(25 de septiembre, 2014).- En sintonía con los rumores que se ha producido desde su presunta muerte, ahora la Procuraduría General de la República (PGR) rechazó hacer públicos los peritajes genéticos para confirmar que el asesinado por elementos de la Marina en 2012, efectivamente era Heriberto Lazcano Lazcano, alias “El Lazca”, entonces líder de Los Zetas.
Recientemente, en respuesta a una solicitud de información que requerían los resultados de las pruebas genéticas practicas al supuesto cadáver del también conocido como “Z-3”, la dependencia encabezada por Jesús Murillo Karam dijo que será hasta 2024 cuando brinden información, por lo que aumentan los rumores sobre que Lazcano sigue vivo.

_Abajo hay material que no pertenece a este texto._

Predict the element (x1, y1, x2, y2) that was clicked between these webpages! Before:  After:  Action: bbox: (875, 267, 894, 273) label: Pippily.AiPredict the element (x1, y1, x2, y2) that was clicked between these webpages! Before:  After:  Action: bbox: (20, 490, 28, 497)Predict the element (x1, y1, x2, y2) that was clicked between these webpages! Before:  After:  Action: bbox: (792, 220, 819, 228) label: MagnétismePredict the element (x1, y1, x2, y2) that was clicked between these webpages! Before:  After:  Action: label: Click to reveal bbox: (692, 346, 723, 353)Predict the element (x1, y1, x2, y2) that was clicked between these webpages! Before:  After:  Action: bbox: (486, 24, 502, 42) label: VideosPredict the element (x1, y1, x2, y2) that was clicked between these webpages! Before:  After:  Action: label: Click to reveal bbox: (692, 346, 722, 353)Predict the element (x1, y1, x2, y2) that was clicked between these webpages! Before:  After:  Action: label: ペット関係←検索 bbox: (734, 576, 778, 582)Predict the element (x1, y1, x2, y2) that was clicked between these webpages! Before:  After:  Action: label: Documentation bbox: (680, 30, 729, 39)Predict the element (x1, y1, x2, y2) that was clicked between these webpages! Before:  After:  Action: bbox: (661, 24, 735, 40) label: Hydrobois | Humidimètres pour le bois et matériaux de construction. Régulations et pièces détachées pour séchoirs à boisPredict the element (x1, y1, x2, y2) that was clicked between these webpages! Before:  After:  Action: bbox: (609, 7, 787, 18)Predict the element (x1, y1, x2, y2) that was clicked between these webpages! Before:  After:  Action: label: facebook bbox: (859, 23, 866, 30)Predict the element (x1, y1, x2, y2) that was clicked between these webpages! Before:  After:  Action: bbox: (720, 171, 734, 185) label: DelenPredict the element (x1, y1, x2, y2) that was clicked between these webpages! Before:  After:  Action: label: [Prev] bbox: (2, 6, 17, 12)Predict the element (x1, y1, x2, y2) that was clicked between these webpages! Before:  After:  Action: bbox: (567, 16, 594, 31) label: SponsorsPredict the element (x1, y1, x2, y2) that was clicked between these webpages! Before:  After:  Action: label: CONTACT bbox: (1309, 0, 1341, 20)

Sin embargo, una fuente de la PGR que pidió anonimato, declaró al diario 24 Horas que el caso todavía no se ha cerrado. Cabe recordar que tras ser reportado como muerto en medio de un choque entre criminales y las fuerzas de seguridad, el cuerpo de Lazcano fue robado de una morgue en Sabinas, Coahuila.
Según InSight Crime, fundación dedicada al estudio del crimen organizado en América Latina, las teorías de conspiración alrededor del “Z-3”, continuarán tras la revelación de PGR. En aquel entonces, se supo que las autoridades de Coahuila confirmaron haber certificado la identidad del líder criminal, e incluso, más adelante la Procuraduría exhumó los restos mortales de los padres de Lazcano.
Las razones por las que la PGR pretende ocultar la información de las pruebas genéticas, si bien son desconocidas e incentivan las especulaciones, no abonan en nada a apaciguar los rumores que apuntan que el otrora segundo capo más buscado de México, no está muerto.
Al igual que “El Lazca”, anteriormente las autoridades panistas dijeron haber abatido a Nazario Moreno González, “El Chayo”, jefe de Los Caballeros Templarios en diciembre de 2010, no obstante en marzo pasado fue ejecutado el verdadero narcotraficante.
Más recientemente, otro caso sacudió a la sociedad criminal mexicana, cuando se informó la muerte de Juan José Esparragoza Moreno, alias “El Azul”, uno de los líderes del cártel de Sinaloa. Hasta el momento, ni las autoridades mexicanas y estadunidenses pueden corroborar si está vivo o muerto.
En ambos casos, al igual que con el exjefe de los Zetas, resalta de igual forma la opacidad de las autoridades con información que es de interés general, así como sus múltiples chascos a la hora de combatir el crimen organizado.